27. Februar 2009 – Ein Zeugenbericht

Folgender Vorfall geschah am 27. Februar 2009 gegen 19 Uhr. Ich kam gerade aus dem Krankhaus, in dem ich ehrenamtlich tätig war und war auf dem Nachhauseweg. Ich nahm eine Abkürzung, welches durch ein weites Feld führte. Plötzlich hörte ich Schreie und Schüsse. Aus Angst verließ ich den Feldweg und versteckte mich hinter einem Busch. Ich sah mehrere entblößte Männer, deren Augen verbunden waren und vier bewaffnete Soldaten, die einen Teil der Geisel befahlen, sich hinzusetzen. Ich erkannte, dass auf dem Boden die Leichen von drei erschossenen Männern lagen. Ich kam wohl in dem Moment, als der vierte an der Reihe war. Er wurde auf den Boden gezerrt. Der Mann bettelte um Gnade. Die Soldaten machten sich darüber lustig. Sie sprachen auf Singhalesisch. In etwas weiterer Ferne sah ich, wie ein weiterer Soldat das Geschehen mit einem Mobiltelefon aufnahm. Der Soldat mit der Waffe wartete nicht lang und drückte ab.

Ich war wie versteinert und traute mich nicht, mich zu bewegen. Ich hatte Angst, dass man mir das gleiche antut. Drei Männer waren noch übrig. Ich kam ins Grübeln. Ich wusste nicht, ob und wie ich ihnen helfen konnte, ohne mein eigenes Leben zu riskieren. Mir war auch klar, dass mein Gewissen mich nicht in Ruhe lassen würde. Doch im Höhepunkt eines Krieges kann man kaum zwischen richtig und falsch unterscheiden. Ich entschied mich, davonzuschleichen, bevor die Soldaten meine Anwesenheit bemerkten.
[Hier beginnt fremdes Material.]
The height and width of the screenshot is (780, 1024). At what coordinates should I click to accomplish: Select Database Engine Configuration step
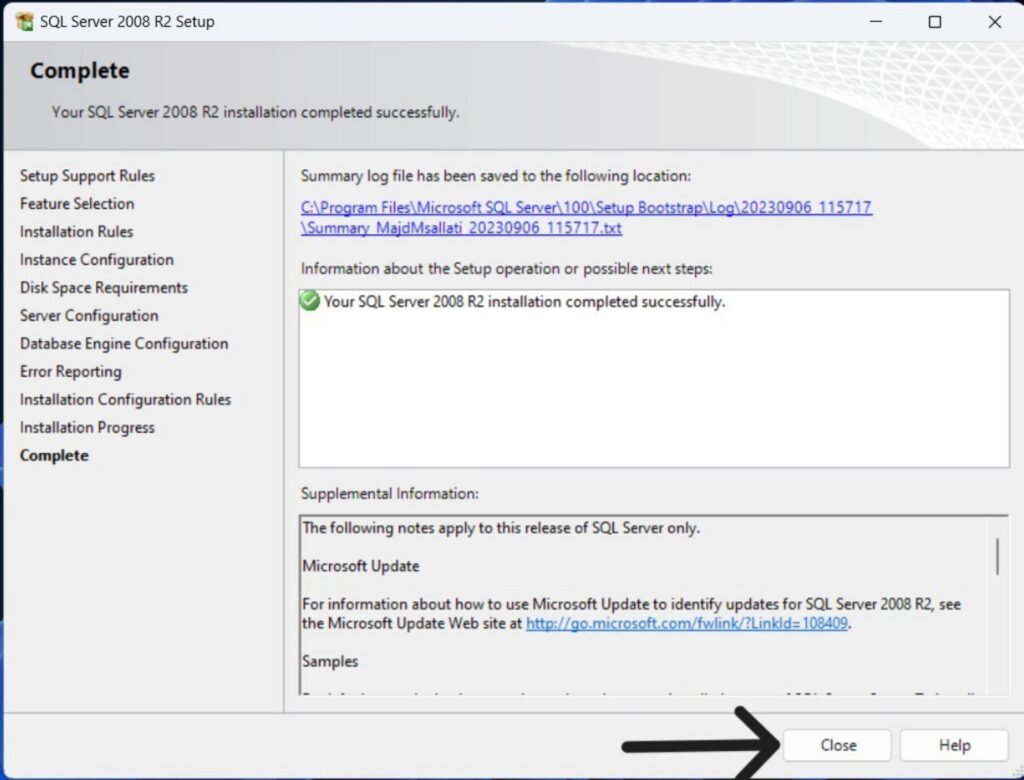coord(124,344)
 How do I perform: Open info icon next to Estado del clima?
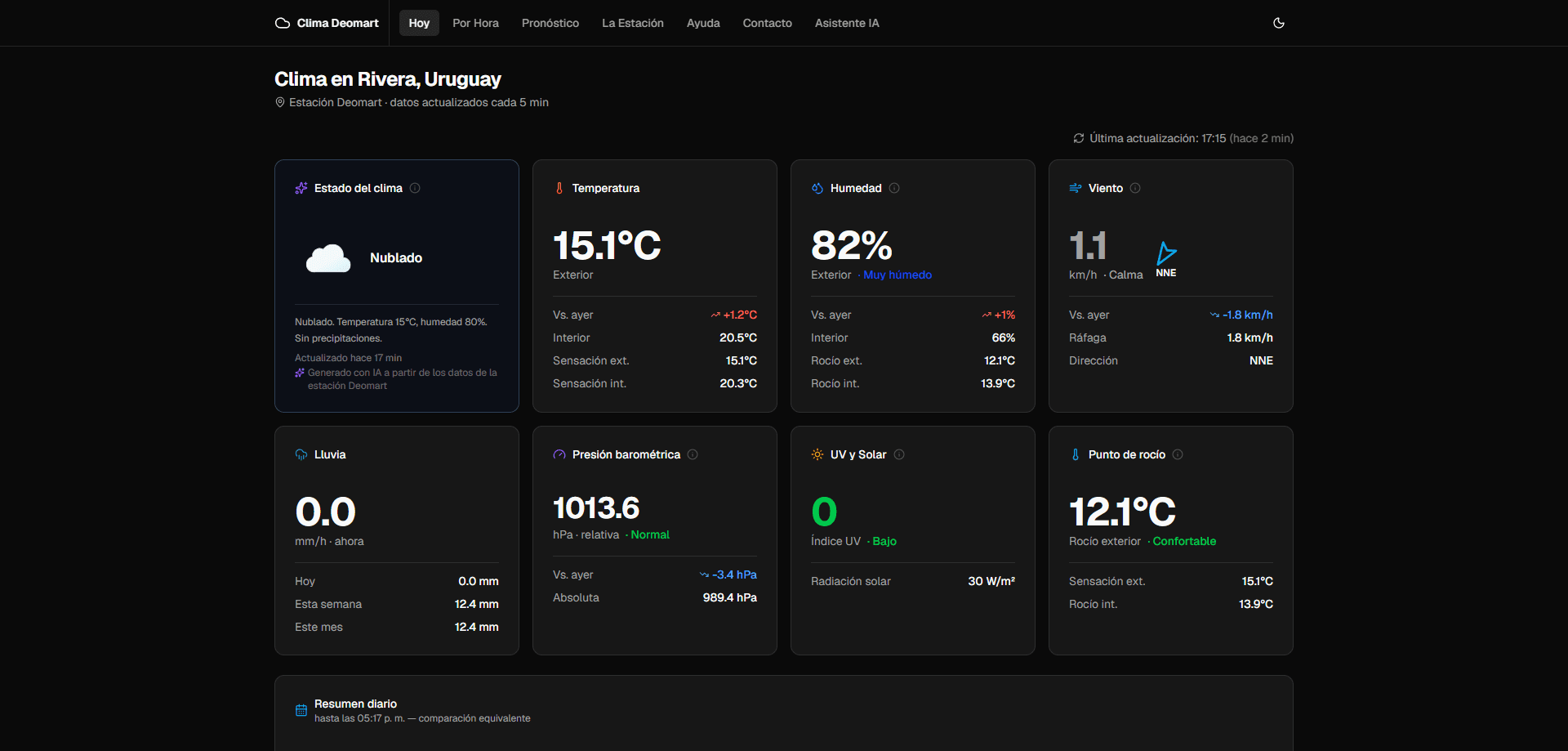point(415,188)
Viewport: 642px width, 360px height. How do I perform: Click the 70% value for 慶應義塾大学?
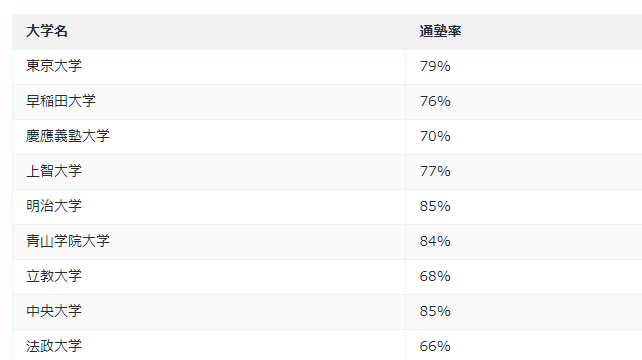point(435,136)
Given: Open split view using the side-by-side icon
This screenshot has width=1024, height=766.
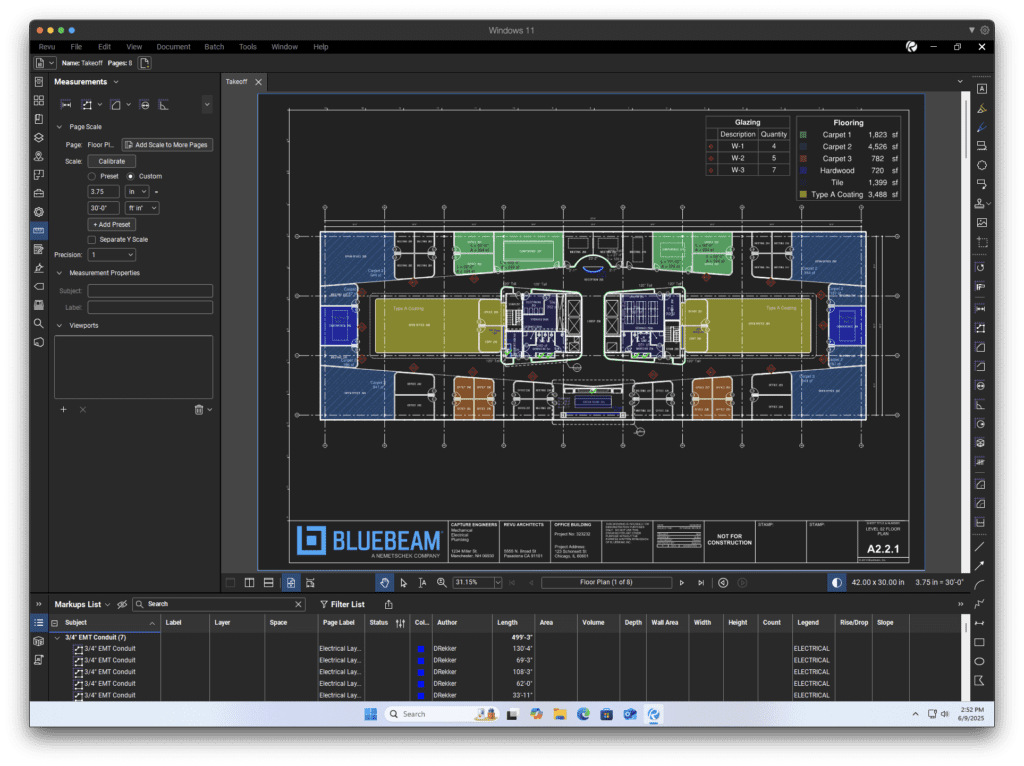Looking at the screenshot, I should tap(250, 582).
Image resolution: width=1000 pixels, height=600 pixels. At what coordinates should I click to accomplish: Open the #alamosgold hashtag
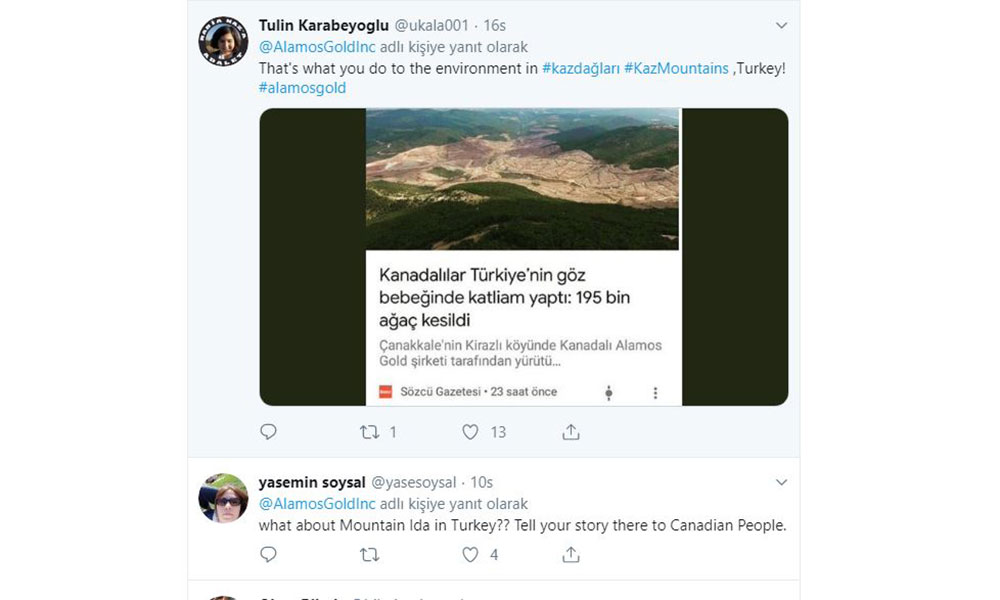[x=302, y=88]
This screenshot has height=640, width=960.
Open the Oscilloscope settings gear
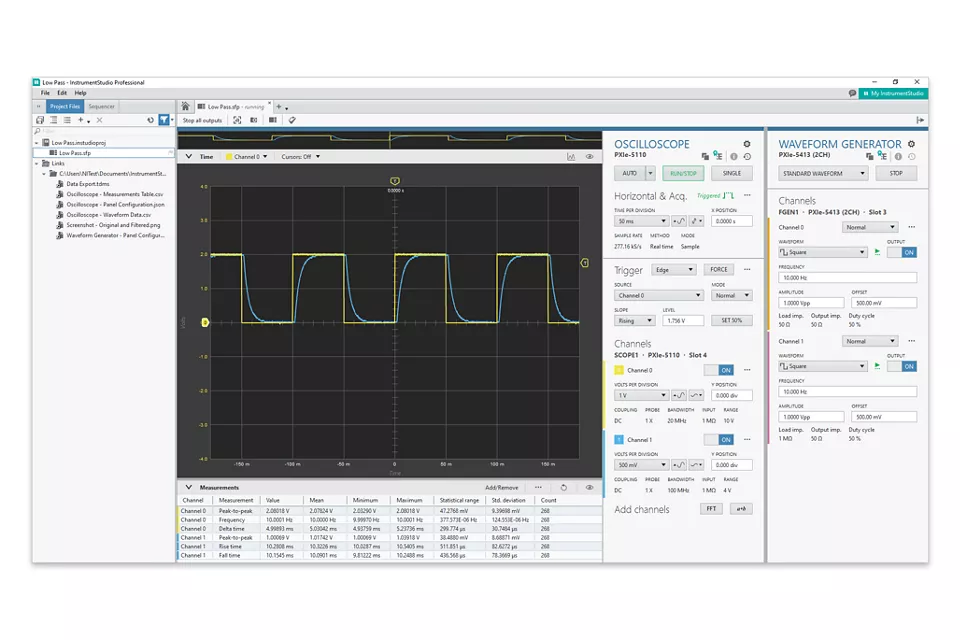(x=746, y=144)
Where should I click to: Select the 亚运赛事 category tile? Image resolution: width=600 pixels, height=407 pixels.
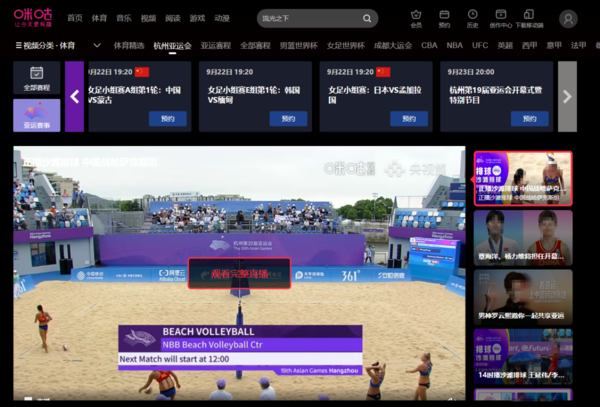click(36, 115)
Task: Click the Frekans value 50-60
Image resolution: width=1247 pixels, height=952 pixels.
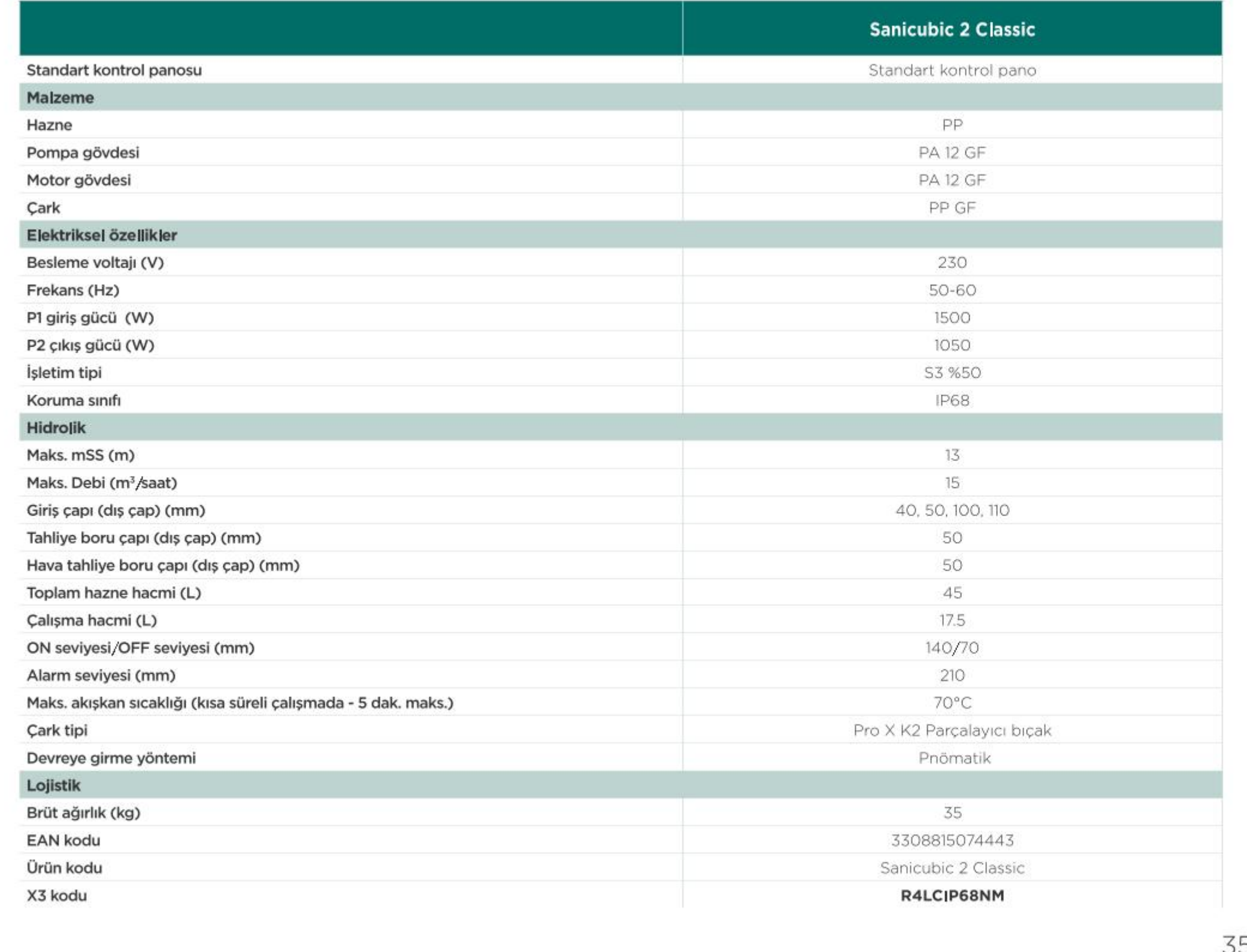Action: (952, 290)
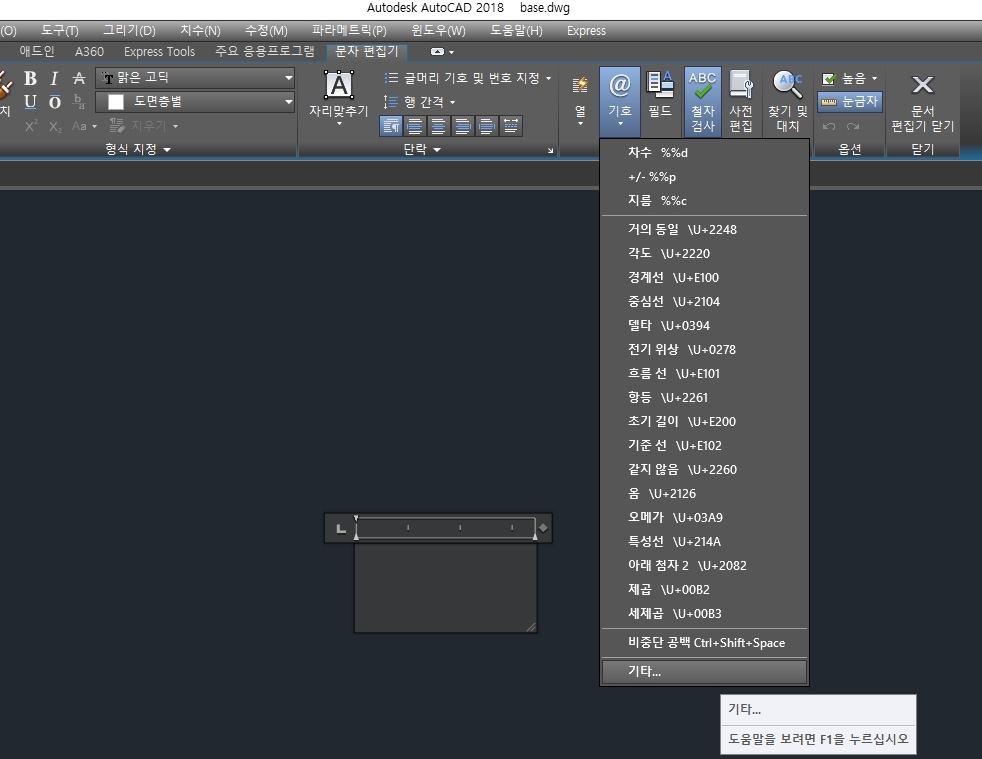The image size is (982, 759).
Task: Click 문서 편집기 닫기 to close editor
Action: coord(921,100)
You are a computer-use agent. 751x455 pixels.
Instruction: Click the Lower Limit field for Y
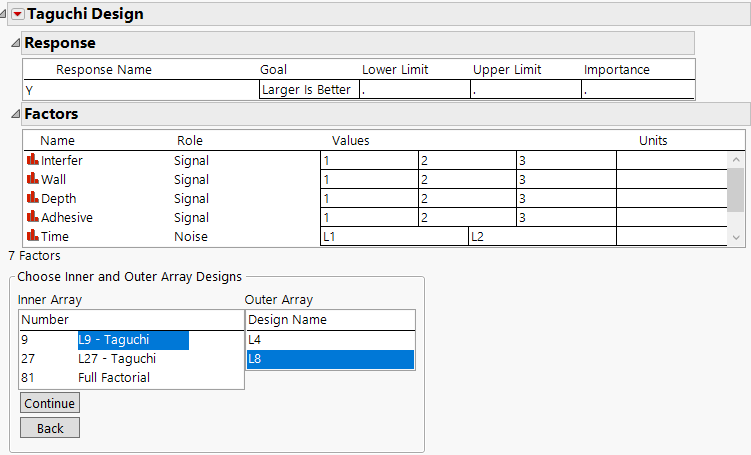(414, 89)
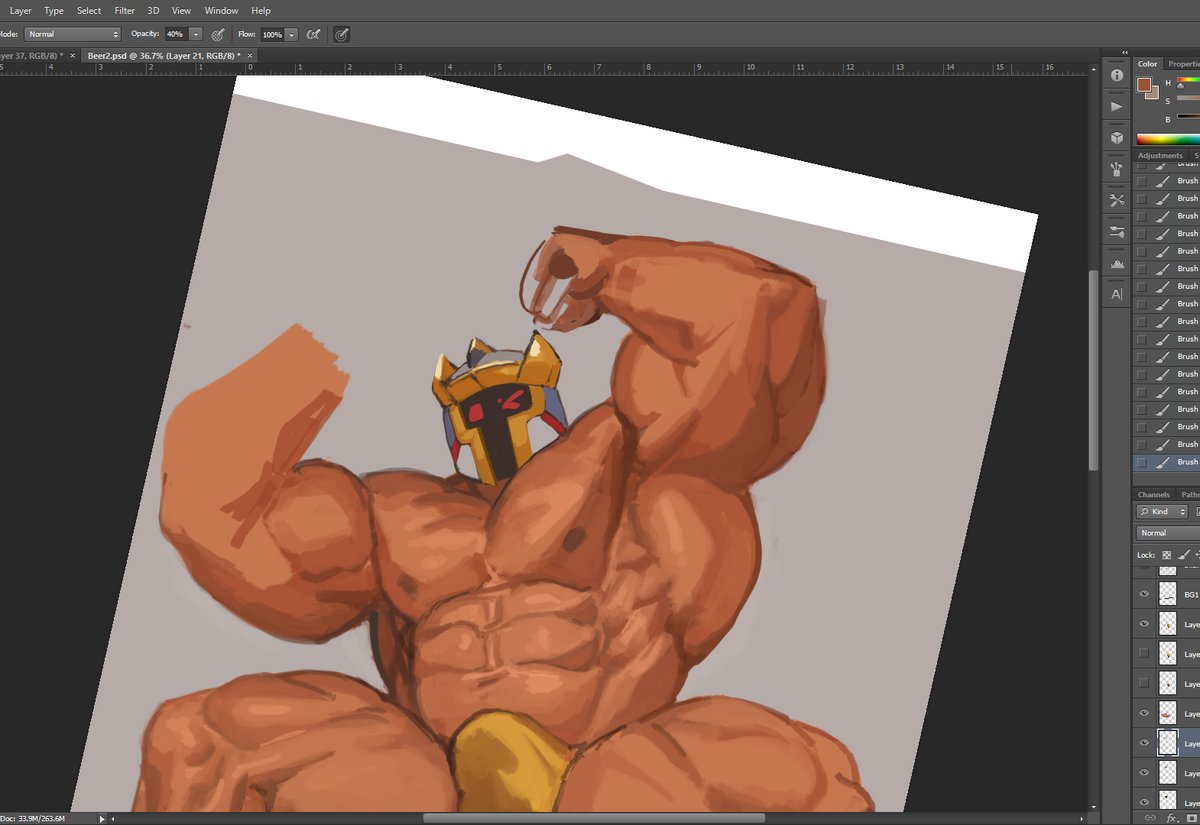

Als Vater und Ehemann konnte ich mein Leben nicht aufs Spiel setzen. Doch die entblößten Männer mit den verbundenen Augen hatten vielleicht auch eine eigene Familie. Entweder hätte ich ihr Leben retten können und dafür meins geopfert oder alle wären Opfer dieses grauenvollen Geschehens geworden. Ich werde nie erfahren, was tatsächlich mit den restlichen Männern geschehen ist – doch vermuten kann ich es allemal. Die Bilder vom 27. Februar 2009 werden unvergessen bleiben und mein Gewissen mich bis zum Grab begleiten.